What you should do:
Go through the entries below and copy every line that holds the word "search".

Data extract:
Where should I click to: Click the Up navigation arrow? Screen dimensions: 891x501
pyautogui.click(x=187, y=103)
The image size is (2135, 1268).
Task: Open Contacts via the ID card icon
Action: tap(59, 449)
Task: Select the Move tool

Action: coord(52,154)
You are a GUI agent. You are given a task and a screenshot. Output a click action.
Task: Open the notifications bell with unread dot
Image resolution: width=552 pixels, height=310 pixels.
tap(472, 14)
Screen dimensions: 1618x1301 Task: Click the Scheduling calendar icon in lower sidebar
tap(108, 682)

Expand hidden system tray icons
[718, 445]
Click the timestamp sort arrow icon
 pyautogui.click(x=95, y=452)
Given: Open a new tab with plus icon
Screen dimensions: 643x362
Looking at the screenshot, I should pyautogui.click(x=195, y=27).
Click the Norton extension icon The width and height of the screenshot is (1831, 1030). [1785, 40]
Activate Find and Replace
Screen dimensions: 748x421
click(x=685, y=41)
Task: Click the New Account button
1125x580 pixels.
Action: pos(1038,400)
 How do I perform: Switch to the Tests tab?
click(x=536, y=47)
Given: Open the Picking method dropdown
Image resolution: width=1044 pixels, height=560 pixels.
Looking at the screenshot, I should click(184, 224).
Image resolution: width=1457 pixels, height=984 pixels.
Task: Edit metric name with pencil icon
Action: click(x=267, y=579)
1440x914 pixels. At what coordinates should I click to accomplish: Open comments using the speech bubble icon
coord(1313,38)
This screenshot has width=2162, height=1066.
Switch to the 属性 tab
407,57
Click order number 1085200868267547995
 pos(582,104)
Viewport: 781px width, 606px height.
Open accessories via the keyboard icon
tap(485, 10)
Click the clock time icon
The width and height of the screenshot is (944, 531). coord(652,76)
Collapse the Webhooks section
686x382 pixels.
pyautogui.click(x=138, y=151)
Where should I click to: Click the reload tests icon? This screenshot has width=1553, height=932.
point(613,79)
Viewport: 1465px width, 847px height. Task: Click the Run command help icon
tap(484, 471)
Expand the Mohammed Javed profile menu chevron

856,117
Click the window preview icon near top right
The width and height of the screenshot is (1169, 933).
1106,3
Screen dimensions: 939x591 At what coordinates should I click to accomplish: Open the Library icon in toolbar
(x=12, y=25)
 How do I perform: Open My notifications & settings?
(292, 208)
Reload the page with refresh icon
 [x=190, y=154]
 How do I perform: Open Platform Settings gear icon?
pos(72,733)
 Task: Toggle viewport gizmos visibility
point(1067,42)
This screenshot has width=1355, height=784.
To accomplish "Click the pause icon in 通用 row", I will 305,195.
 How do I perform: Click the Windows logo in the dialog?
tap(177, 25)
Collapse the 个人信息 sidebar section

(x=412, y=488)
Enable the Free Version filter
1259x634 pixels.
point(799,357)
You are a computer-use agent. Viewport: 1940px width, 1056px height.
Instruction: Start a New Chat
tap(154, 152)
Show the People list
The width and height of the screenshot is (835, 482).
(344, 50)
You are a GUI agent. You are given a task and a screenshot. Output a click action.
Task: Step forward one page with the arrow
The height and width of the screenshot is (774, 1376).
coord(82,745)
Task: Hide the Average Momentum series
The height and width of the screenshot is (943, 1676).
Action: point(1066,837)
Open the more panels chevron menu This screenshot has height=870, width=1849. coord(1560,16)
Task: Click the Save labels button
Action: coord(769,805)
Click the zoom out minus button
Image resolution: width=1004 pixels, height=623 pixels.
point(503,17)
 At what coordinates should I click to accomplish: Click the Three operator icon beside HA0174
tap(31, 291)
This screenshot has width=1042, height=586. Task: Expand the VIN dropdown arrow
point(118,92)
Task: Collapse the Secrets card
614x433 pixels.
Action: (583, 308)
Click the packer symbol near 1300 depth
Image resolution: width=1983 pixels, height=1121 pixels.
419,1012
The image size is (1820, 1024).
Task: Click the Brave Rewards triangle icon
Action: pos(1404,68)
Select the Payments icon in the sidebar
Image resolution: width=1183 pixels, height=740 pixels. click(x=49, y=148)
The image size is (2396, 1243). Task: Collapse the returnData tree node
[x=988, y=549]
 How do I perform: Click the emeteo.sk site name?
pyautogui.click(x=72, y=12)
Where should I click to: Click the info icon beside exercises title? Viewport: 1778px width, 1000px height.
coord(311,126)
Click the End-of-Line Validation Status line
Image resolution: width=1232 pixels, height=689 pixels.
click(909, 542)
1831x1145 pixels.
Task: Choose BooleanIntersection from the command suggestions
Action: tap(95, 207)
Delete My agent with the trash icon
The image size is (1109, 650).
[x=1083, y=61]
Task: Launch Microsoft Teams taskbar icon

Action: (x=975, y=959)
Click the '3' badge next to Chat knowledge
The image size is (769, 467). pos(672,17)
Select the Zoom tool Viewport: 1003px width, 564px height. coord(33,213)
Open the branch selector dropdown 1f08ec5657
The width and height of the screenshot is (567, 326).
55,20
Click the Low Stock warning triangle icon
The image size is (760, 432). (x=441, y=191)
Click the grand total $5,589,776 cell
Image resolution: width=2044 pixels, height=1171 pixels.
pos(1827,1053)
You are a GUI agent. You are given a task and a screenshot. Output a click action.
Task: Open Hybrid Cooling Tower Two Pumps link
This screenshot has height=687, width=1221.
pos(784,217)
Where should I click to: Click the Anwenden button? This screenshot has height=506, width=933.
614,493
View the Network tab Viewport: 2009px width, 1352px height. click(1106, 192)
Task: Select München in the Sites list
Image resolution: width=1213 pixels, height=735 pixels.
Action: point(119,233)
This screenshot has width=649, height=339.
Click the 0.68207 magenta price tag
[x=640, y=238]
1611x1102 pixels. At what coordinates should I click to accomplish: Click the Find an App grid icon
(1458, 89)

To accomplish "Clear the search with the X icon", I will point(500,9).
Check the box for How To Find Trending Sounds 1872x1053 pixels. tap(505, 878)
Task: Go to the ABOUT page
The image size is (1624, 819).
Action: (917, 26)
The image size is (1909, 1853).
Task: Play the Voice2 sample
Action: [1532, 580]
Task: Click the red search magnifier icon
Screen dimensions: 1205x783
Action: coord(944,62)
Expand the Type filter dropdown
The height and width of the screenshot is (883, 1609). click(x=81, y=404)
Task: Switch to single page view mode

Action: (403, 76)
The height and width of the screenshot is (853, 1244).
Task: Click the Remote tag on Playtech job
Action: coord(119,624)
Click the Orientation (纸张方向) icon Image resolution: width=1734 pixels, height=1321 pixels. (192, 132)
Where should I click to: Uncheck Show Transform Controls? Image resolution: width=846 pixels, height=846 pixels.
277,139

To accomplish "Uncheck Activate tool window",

Task solution:
To accomplish "Clear the search with the X icon", I will point(500,9).
Task: Click the red search magnifier icon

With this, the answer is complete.